[Recorded data]
- Opening Delimiter -

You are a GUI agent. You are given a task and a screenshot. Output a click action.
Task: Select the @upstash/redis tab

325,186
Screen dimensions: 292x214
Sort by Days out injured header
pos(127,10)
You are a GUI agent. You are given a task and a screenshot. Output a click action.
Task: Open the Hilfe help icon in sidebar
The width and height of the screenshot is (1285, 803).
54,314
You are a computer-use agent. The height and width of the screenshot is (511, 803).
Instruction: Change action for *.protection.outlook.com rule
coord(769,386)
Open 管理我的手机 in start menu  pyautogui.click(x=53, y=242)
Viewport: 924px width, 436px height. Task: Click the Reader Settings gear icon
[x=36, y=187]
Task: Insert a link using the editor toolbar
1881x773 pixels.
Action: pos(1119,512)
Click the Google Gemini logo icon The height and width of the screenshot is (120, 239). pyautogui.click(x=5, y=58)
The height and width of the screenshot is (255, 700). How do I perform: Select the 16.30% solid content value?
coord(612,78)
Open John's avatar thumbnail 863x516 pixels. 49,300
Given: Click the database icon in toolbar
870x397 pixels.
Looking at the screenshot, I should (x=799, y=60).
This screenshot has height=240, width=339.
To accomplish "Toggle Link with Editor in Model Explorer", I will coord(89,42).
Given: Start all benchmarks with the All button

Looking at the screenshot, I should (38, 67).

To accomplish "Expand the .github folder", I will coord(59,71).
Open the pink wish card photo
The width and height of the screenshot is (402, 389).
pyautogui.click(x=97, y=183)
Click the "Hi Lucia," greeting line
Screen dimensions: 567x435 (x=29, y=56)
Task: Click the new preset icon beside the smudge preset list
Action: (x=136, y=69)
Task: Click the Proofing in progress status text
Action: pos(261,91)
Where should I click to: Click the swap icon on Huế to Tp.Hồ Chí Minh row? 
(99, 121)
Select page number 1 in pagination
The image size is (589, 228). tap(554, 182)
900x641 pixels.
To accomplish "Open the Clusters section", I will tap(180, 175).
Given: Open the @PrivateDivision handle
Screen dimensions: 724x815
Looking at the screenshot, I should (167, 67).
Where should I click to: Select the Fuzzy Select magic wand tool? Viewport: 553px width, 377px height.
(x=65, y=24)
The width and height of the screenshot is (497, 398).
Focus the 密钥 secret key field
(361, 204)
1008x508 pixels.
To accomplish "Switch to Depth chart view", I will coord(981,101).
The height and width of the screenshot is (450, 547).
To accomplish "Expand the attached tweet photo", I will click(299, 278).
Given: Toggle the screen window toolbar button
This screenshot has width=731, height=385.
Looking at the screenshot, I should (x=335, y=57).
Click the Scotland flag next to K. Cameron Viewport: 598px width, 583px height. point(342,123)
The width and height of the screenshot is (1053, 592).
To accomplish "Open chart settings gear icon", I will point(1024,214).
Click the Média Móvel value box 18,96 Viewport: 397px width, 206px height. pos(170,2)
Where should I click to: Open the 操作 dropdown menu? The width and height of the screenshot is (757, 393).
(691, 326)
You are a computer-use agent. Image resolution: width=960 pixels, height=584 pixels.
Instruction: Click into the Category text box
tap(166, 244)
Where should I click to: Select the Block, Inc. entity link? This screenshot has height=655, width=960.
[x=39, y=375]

- Closing Delimiter -

[Aim of the task] Write the records out again so that each one matches the original exactly.

[Finished exercise]
You are a GUI agent. You are given a task and a screenshot. Output a click action.
Task: Select the @upstash/redis tab

325,186
Screen dimensions: 292x214
Sort by Days out injured header
pos(127,10)
You are a GUI agent. You are given a task and a screenshot. Output a click action.
Task: Open the Hilfe help icon in sidebar
The width and height of the screenshot is (1285, 803).
54,314
You are a computer-use agent. The height and width of the screenshot is (511, 803).
Instruction: Change action for *.protection.outlook.com rule
coord(769,386)
Open 管理我的手机 in start menu  pyautogui.click(x=53, y=242)
Viewport: 924px width, 436px height. Task: Click the Reader Settings gear icon
[x=36, y=187]
Task: Insert a link using the editor toolbar
1881x773 pixels.
Action: pos(1119,512)
Click the Google Gemini logo icon The height and width of the screenshot is (120, 239). pyautogui.click(x=5, y=58)
The height and width of the screenshot is (255, 700). How do I perform: Select the 16.30% solid content value?
coord(612,78)
Open John's avatar thumbnail 863x516 pixels. 49,300
Given: Click the database icon in toolbar
870x397 pixels.
Looking at the screenshot, I should (x=799, y=60).
This screenshot has height=240, width=339.
To accomplish "Toggle Link with Editor in Model Explorer", I will coord(89,42).
Given: Start all benchmarks with the All button

Looking at the screenshot, I should (38, 67).

To accomplish "Expand the .github folder", I will coord(59,71).
Open the pink wish card photo
The width and height of the screenshot is (402, 389).
pyautogui.click(x=97, y=183)
Click the "Hi Lucia," greeting line
Screen dimensions: 567x435 (x=29, y=56)
Task: Click the new preset icon beside the smudge preset list
Action: (x=136, y=69)
Task: Click the Proofing in progress status text
Action: pos(261,91)
Where should I click to: Click the swap icon on Huế to Tp.Hồ Chí Minh row? 
(99, 121)
Select page number 1 in pagination
The image size is (589, 228). tap(554, 182)
900x641 pixels.
To accomplish "Open the Clusters section", I will tap(180, 175).
Given: Open the @PrivateDivision handle
Screen dimensions: 724x815
Looking at the screenshot, I should (167, 67).
Where should I click to: Select the Fuzzy Select magic wand tool? Viewport: 553px width, 377px height.
(x=65, y=24)
The width and height of the screenshot is (497, 398).
Focus the 密钥 secret key field
(361, 204)
1008x508 pixels.
To accomplish "Switch to Depth chart view", I will coord(981,101).
The height and width of the screenshot is (450, 547).
To accomplish "Expand the attached tweet photo", I will click(299, 278).
Given: Toggle the screen window toolbar button
This screenshot has width=731, height=385.
Looking at the screenshot, I should (x=335, y=57).
Click the Scotland flag next to K. Cameron Viewport: 598px width, 583px height. point(342,123)
The width and height of the screenshot is (1053, 592).
To accomplish "Open chart settings gear icon", I will point(1024,214).
Click the Média Móvel value box 18,96 Viewport: 397px width, 206px height. pos(170,2)
Where should I click to: Open the 操作 dropdown menu? The width and height of the screenshot is (757, 393).
(691, 326)
You are a computer-use agent. Image resolution: width=960 pixels, height=584 pixels.
Instruction: Click into the Category text box
tap(166, 244)
Where should I click to: Select the Block, Inc. entity link? This screenshot has height=655, width=960.
[x=39, y=375]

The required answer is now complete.